Required work
Search each line below for the word "computer" and list those that contain it.

Pixel coordinate grounding data
▽

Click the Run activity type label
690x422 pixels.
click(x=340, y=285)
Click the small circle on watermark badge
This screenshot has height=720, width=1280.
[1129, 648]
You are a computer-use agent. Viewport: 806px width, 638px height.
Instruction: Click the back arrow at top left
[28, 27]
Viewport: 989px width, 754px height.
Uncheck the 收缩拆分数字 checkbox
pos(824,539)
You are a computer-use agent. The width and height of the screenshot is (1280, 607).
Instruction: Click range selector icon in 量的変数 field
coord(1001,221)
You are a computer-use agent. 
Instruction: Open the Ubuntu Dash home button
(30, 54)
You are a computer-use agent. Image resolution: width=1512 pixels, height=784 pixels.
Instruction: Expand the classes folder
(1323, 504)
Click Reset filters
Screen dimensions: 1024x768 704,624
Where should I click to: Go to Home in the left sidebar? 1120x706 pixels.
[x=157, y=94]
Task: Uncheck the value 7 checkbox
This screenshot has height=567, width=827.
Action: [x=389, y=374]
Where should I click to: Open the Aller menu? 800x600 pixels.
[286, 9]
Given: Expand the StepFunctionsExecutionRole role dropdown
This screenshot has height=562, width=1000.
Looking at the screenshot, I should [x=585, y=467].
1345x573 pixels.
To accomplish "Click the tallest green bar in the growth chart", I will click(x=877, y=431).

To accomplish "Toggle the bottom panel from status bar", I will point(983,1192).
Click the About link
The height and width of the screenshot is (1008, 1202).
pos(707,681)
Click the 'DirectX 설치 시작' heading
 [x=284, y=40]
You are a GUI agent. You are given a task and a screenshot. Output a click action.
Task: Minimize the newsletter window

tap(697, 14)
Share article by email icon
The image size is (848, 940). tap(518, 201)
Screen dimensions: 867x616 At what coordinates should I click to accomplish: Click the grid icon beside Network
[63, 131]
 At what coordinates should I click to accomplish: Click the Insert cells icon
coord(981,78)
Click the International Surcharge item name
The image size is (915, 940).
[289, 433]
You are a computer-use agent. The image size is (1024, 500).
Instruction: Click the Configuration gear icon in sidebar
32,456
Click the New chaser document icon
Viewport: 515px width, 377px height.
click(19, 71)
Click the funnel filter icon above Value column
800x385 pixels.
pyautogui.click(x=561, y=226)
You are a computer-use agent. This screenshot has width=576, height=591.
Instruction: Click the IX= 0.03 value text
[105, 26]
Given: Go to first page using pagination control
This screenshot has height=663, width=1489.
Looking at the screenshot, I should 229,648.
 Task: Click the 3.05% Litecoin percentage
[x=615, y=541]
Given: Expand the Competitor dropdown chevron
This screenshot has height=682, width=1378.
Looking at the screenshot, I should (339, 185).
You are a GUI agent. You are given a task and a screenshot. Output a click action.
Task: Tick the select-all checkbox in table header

△

Exercise response
You are a computer-use agent. Viewport: 806px width, 638px height.
You are a computer-use agent. The width and height of the screenshot is (1280, 607).
You are a computer-use agent. 
You are a computer-use agent. Image resolution: width=1512 pixels, height=784 pixels.
You are a computer-use agent. The image size is (1024, 500).
You are a computer-use agent. This screenshot has width=576, height=591.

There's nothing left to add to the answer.